The entries below should be set down again exactly, with every picture left out.

------ Supplied data ------

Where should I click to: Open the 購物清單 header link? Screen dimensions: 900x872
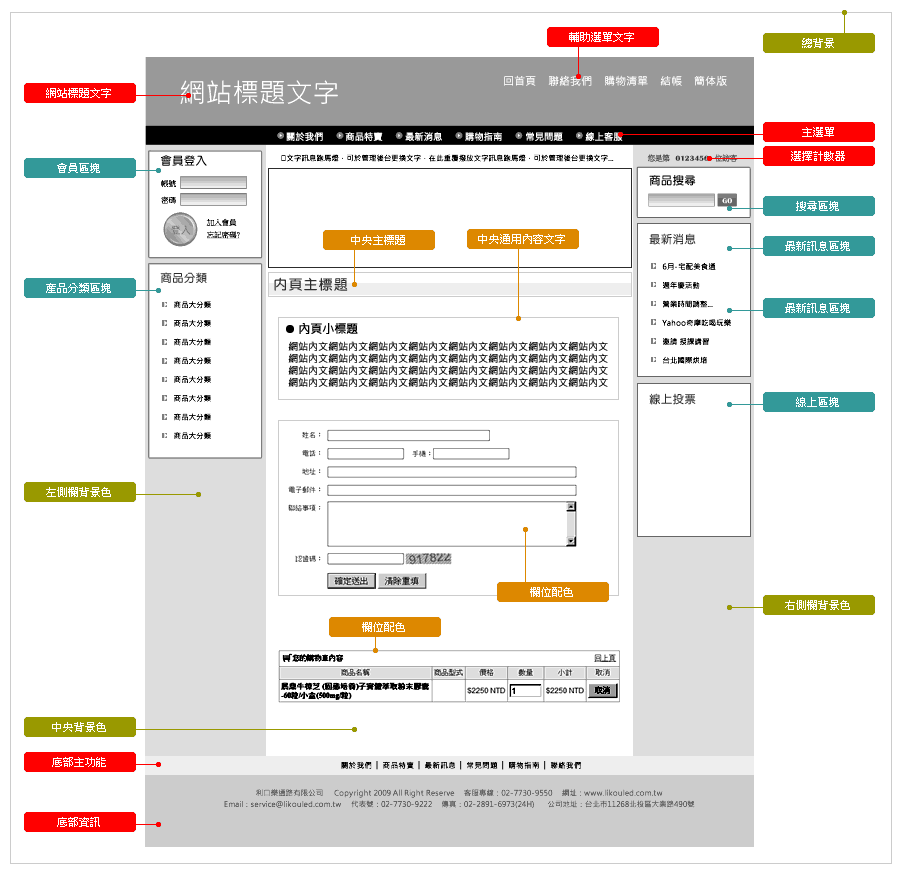[x=625, y=81]
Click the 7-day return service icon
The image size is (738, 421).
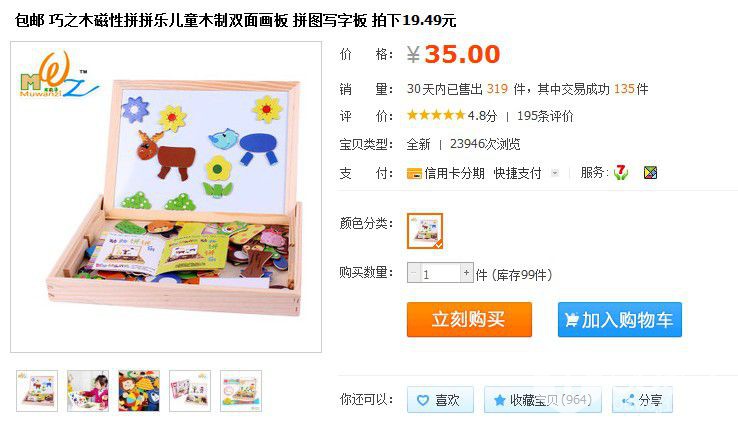tap(621, 172)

------

▸ Task result
Where should I click to: Open the 購物清單 header link? Screen dimensions: 900x872
[x=625, y=81]
Click the 7-day return service icon
The image size is (738, 421).
tap(621, 172)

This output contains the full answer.